■ Task instructions
Transcribe every one of the entries below word for word, leaving the images out of your reply.

■ Records for the exercise
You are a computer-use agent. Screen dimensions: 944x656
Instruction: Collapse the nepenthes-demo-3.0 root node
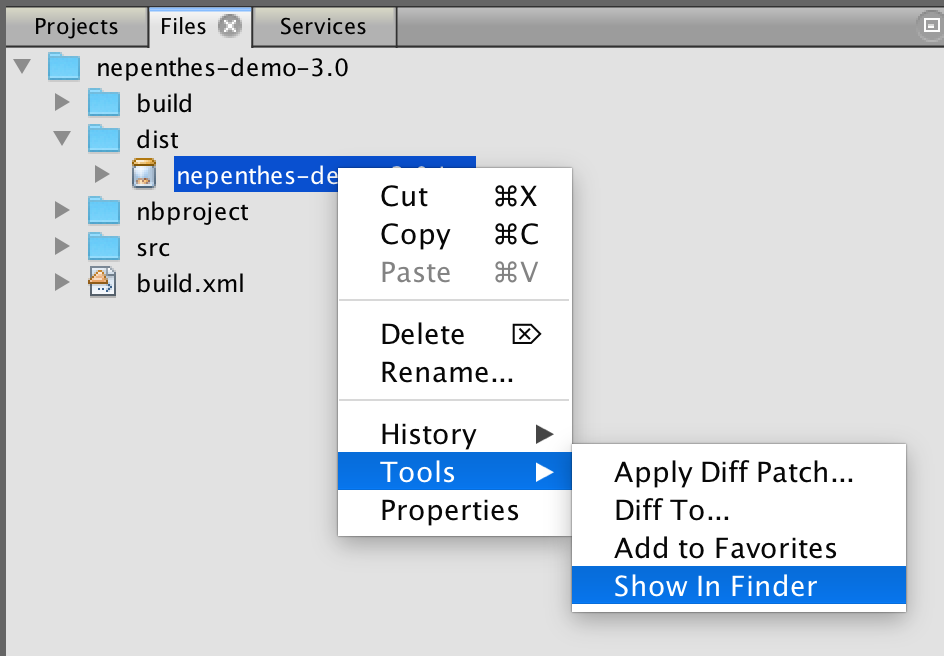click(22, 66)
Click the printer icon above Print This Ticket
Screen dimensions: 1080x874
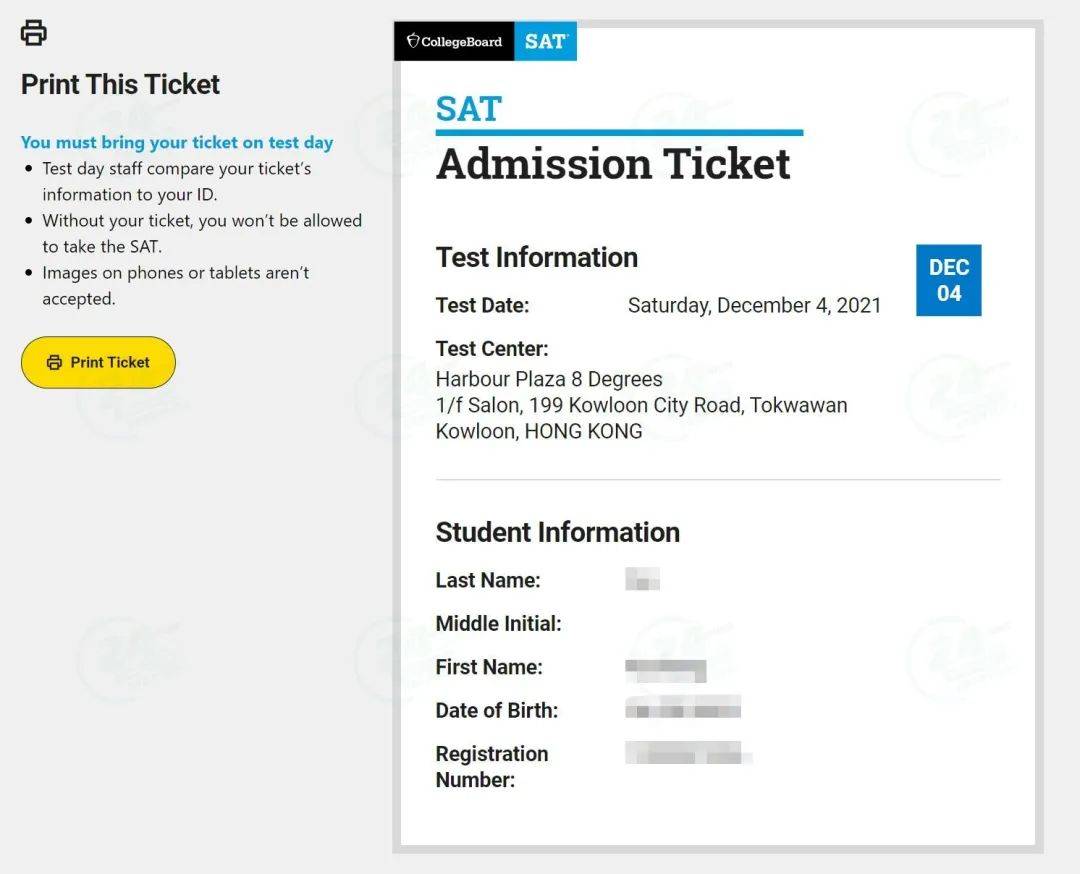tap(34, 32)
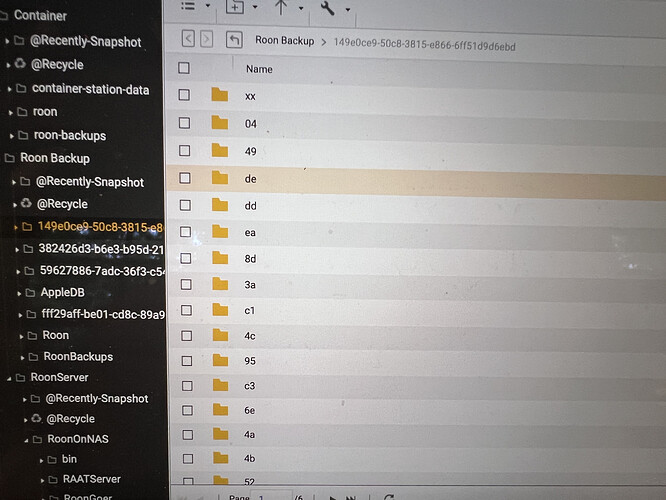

■ Solution to the problem
You are a computer-use agent. Screen dimensions: 944x656
Instruction: Collapse the nepenthes-demo-3.0 root node
click(22, 66)
Click the printer icon above Print This Ticket
Screen dimensions: 1080x874
tap(34, 32)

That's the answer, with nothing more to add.